Records drawn from a dataset
------------------------------

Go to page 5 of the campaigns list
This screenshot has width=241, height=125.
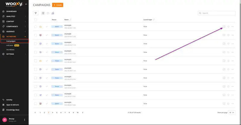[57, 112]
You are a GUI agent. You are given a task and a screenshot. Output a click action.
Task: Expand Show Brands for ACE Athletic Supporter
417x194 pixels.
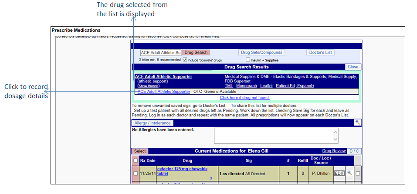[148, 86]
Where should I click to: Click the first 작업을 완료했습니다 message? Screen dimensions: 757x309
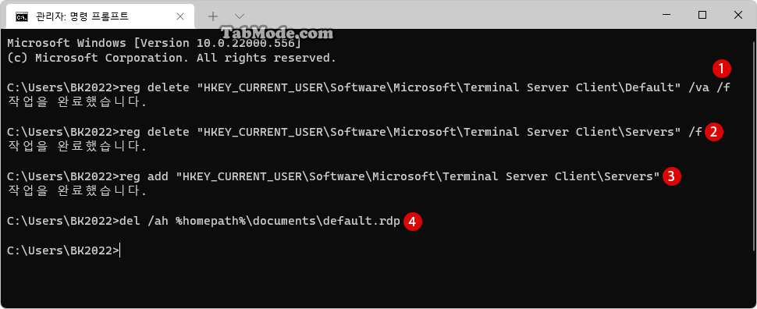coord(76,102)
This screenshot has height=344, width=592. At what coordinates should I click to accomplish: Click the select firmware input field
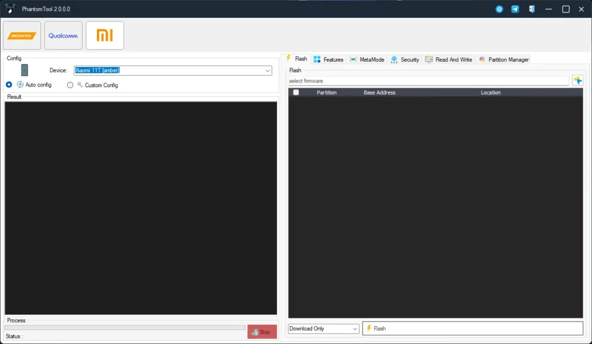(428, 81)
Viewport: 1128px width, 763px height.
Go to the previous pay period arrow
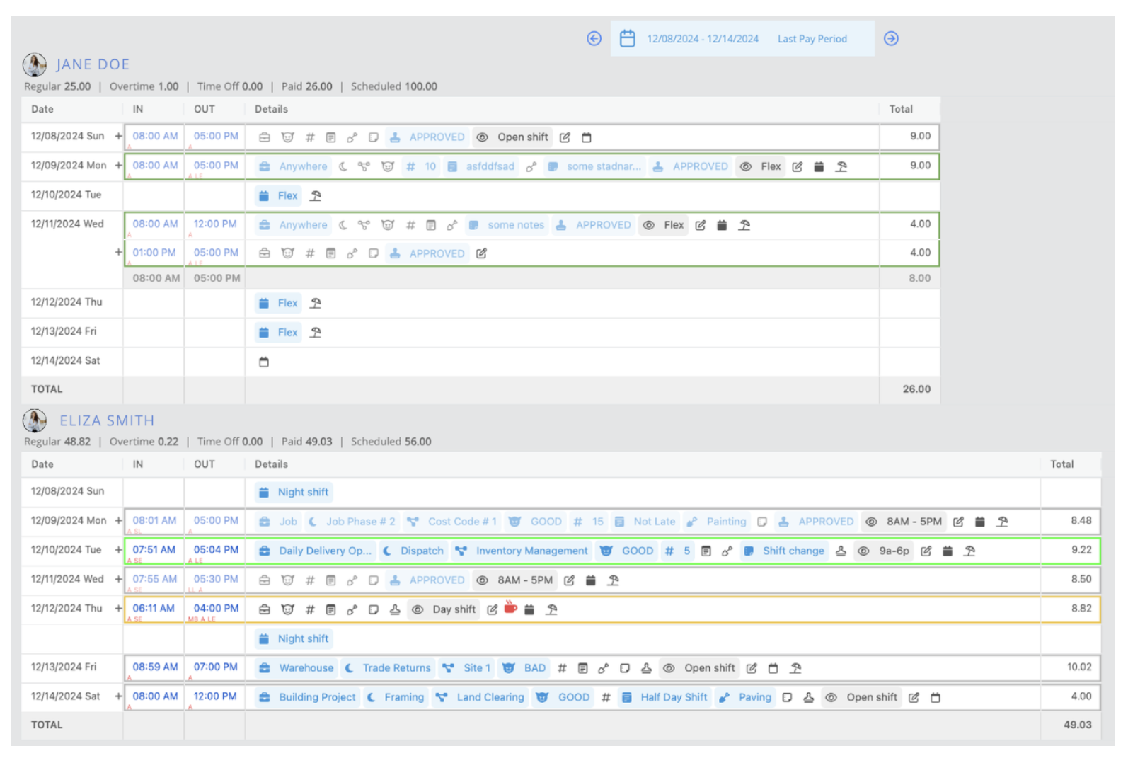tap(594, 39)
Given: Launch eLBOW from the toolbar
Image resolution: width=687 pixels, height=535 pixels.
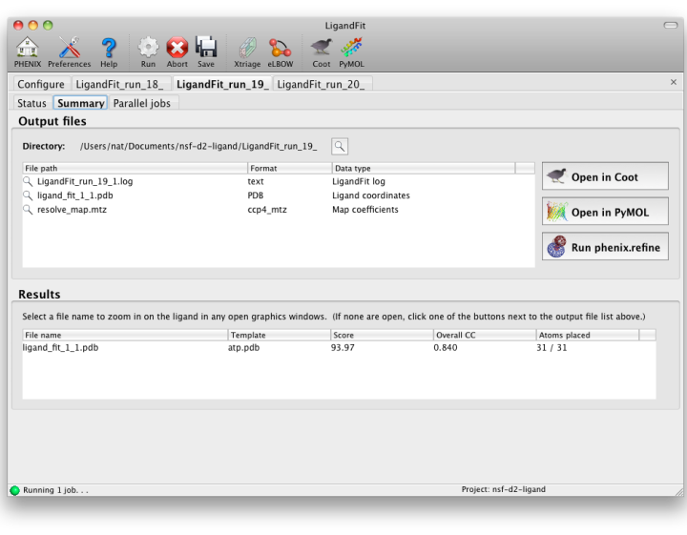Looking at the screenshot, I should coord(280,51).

------------------------------

→ **What to produce**
Once the pictures are set aside, give every line above again without alteration.

→ **Answer to this problem**
Go to page 5 of the campaigns list
This screenshot has width=241, height=125.
[57, 112]
You are a GUI agent. You are given a task and a screenshot. Output a click action.
Task: Expand Show Brands for ACE Athletic Supporter
417x194 pixels.
[148, 86]
Where should I click to: Click the first 작업을 완료했습니다 message? Screen dimensions: 757x309
coord(76,102)
This screenshot has height=344, width=592. At what coordinates should I click to accomplish: Click the select firmware input field
(428, 81)
Viewport: 1128px width, 763px height.
Go to the previous pay period arrow
tap(594, 39)
Given: Launch eLBOW from the toolbar
Image resolution: width=687 pixels, height=535 pixels.
Looking at the screenshot, I should coord(280,51).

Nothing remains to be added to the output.